Objectives
I am trying to parallelize a little bit of database workload with Elixir and Ecto. There is no data inconsistency expected, as each SQL query is expected to read the database and then write its own unique result. In other words, the queries do not depend on each other.
It looks like trying to run multiple independent connections with a properly configured connection pool might help. In fact, it might be more efficient than using PosgreSQL
’s parallel query
. Therefore, I tried to implement the following approach: it works better if you queue work
My objective is to use multiple connections to PostgreSQL so that it can run several queries simultaneously.
Background
I have implemented a very simple script that for N amount of independent queries runs an Enum.each
that makes a query against the database.
Then I upgraded it so that for N amount of independent queries it splits them in batches of size M and runs Task.async for each batch.
def parallel_split(times) do
if times > @split do
Logger.info "Splitting"
1..@split
|> Enum.map(fn _x -> Task.async(fn -> run_postgresql_query() end) end)
|> Enum.map(&Task.await/1)
parallel_split(times - @split)
else
1..times
|> Enum.map(fn _x -> Task.async(fn -> run_postgresql_query() end) end)
|> Enum.map(&Task.await/1)
end
end
The Task.async
version seemed to run faster, because apparently many threads are used to issue and queue queries (Elixir/Ecto) and many threads are used by PostgreSQL
to run the queries.

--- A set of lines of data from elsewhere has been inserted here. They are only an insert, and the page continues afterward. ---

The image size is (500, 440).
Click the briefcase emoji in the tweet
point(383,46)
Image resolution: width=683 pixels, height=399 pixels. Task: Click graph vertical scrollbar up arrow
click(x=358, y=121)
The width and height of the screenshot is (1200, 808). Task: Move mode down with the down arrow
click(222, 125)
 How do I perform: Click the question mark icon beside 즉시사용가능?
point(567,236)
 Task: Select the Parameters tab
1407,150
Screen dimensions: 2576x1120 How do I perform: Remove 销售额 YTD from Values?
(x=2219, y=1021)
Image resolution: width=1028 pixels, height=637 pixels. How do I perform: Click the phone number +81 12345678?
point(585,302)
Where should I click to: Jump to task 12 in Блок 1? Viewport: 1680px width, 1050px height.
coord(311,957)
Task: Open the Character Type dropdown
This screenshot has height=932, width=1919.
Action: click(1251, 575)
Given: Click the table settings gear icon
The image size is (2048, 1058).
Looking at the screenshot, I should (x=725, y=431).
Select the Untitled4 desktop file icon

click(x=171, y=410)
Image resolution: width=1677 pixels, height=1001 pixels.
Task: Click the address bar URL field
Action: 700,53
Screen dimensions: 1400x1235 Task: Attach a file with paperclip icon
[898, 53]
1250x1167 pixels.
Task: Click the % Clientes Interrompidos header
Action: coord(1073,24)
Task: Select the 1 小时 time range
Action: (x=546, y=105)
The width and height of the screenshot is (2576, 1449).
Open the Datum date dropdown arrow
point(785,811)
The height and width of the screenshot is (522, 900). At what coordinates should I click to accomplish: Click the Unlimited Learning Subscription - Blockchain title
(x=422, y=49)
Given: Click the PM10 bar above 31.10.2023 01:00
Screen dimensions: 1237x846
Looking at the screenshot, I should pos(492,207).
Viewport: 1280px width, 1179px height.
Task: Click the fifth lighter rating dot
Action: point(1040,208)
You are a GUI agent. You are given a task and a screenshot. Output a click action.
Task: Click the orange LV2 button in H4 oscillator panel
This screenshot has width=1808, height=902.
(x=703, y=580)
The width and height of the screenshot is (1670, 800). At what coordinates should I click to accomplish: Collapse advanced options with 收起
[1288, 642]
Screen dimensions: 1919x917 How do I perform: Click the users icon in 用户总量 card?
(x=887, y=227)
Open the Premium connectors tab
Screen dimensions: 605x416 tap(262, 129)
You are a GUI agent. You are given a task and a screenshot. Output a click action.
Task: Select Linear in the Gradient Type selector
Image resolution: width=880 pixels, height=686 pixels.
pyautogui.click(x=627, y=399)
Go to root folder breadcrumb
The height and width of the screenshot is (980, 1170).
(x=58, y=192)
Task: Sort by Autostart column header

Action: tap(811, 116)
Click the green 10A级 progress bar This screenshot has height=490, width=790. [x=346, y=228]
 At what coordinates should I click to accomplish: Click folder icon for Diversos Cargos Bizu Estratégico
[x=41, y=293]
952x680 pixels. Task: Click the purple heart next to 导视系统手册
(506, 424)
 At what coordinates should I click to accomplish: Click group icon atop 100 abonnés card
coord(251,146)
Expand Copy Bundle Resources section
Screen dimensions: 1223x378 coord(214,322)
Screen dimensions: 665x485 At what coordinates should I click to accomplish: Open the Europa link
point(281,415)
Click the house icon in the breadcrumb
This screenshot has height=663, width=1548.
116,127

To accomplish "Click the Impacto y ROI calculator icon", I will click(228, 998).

Here is how it looks when running:
Let’s say it takes around 84 seconds to process 50_000 queries.
Problem
However, when I running my script with mix run --no-halt
I noticed that htop
showed 8 busy threads for some time, but then only 1 thread stayed busy (around 90% of one CPU core load) for some time.
In fact, while running, the script uses all 8 cores for about 25 seconds and then the rest of the time it uses only 1.
Let us call this “Issue #02”.
I was curious to investigate, because it appeared to me that for some reason after correctly firing async
tasks against the Ecto’s queueing mechanism and getting the results back my script got stuck apparently waiting for some response from the database.
I enabled telemetry for Ecto, but looking at query/queue time for each individual query did not help much.
Observer
Then I figured that I could see the queue table with Observer
.
I use :observer.start
in the same iex
session before starting my main script.
Before the script starts, the Elixir.DBConnection.ConnectionPool.Queue
table has 16 records, which matches the pool_size
in the Repo
config of my app.
After the script starts, the Elixir.DBConnection.ConnectionPool.Queue
gets around M records (the batch size) which eventually go away (I guess this is the actual queuing process in action).
All is as expected, but the running time for the same 50_000 queries gets down to just 24 seconds!
I double-checked and ran the script again with mix
and without Observer
- same slow 84 seconds again!
And, I double-checked running it with iex
and Observer
- that “only one CPU thread working” issue (Issue #02) does not happen when using iex
and Observer
.
Question
Why a function that runs many database queries with a separate Task.async
call for each query, runs faster when launched from iex
and observed with observer
?